Unlike college and professional football, offensive creativity in hockey comes mainly from players, and each year it is increasingly “coached” out of the game. Avoiding mistakes has become the highest priority, even at the youth level where the need to win eliminates creative trial-and-error.
Not only do coaches insist on simplistic, structured hockey (chip it out, dump it in, keep it simple), but our educational system joins them to discourage “childish” creativity. Consider how foolish we are as a nation to fall for the current dogma that memorization of facts actually constitutes an education. Those who memorize best and repeat like robots on standardized tests are called “A-students.” We forget that rebels like Albert Einstein were the ones who actually changed history, and Wayne Gretzky did 10 things a shift the coach never thought of.
No wonder Washington politicians have no new answers for old problems? No one has the courage, or educational background, to think outside the box. Actually, that looks a lot like hockey, 2019, while at the same time football coaches are coming up with offenses that are more creative than ever.
Walter Isaacson, who wrote the biography “Albert Einstein, His Life and Universe,” decries any educational system that stifles non-conformity: “Of all the disservice we do our students, perhaps the most critical is demanding that they fit.” Keep that in mind when your PeeWee forwards try something unheard of, and turn it over at the offensive blue line, or a fourth grade math student asks, “Why should I learn long division if I will never use it again after fourth grade?” Maybe they’re right and the system is wrong.
We coaches are entrusted with the development of ambitious youngsters with lofty dreams. But we limit those dreams by removing the element of trial-and-error. How can another young Gretzky develop unbridled creativity in our highly-structured youth programs? There are too many trophies – too much hype from parents – too much pressure to avoid mistakes. No doubt, creativity can still blossom in a pond hockey scrimmage, where 10-year-olds learn new moves from older brothers, where the only stakes are bragging rights at the dinner table, and mistakes mean nothing.
Coaches and teachers are more likely to develop genius talent by acknowledging that Wayne Gretzky’s brilliance was that he did things the coach never drew up on the board, or that Einstein frustrated teachers with his distaste for conformity. It was because he thought outside the box that Einstein changed the direction of physics with revolutionary insights into the equivalence of mass and energy and his Theory of Relativity.

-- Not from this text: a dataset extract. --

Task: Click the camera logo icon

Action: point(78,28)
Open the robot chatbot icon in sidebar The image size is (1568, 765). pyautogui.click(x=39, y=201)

Einstein believed, “Imagination is more important than knowledge,” a thought that should be stenciled on every drill book and lesson plan. For coaches, it means that constant reminders about mistakes might prevent a turnover today, while discouraging a creative playmaker tomorrow. The impact players in hockey have always been those who learned the game by creative experimentation, and mistakes are part of the process.